*PROBLEM DETAILS*. Look through the data below. Collect every line where the word "computer" occurs.

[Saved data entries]
*****
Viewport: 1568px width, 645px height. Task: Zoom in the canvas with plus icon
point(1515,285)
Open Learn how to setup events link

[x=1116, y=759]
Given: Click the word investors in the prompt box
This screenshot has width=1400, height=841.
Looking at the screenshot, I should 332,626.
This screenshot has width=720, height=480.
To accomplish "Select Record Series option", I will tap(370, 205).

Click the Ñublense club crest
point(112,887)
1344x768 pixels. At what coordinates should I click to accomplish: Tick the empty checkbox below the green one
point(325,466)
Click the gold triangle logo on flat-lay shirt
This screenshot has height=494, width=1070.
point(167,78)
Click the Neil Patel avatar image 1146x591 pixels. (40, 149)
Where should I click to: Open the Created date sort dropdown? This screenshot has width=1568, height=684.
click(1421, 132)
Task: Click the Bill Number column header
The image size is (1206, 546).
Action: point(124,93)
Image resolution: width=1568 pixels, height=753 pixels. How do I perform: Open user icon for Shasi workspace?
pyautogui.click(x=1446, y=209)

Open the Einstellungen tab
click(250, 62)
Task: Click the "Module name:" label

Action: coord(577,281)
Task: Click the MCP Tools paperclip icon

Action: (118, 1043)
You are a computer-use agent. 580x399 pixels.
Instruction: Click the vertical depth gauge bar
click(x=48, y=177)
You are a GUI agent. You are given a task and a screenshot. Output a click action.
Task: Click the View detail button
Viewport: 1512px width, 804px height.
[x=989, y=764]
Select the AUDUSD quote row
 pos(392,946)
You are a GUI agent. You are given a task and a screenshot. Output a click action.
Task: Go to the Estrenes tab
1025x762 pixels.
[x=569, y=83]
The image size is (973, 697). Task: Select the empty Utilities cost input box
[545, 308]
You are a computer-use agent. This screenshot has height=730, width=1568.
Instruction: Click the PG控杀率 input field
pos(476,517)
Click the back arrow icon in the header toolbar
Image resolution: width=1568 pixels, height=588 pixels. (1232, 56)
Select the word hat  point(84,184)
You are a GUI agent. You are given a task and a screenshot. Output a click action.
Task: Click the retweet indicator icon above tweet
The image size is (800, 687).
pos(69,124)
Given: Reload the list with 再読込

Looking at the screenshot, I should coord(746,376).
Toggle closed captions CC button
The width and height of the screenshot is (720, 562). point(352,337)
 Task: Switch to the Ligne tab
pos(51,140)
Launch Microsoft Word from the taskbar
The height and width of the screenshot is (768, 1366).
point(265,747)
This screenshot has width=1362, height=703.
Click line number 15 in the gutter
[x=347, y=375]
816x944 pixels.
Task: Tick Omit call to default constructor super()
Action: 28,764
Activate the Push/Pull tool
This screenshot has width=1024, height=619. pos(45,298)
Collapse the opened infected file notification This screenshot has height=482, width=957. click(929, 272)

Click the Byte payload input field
*****
*YOUR RESPONSE*.
You are a computer-use agent. 580x399 pixels.
You are a computer-use agent. This screenshot has height=730, width=1568.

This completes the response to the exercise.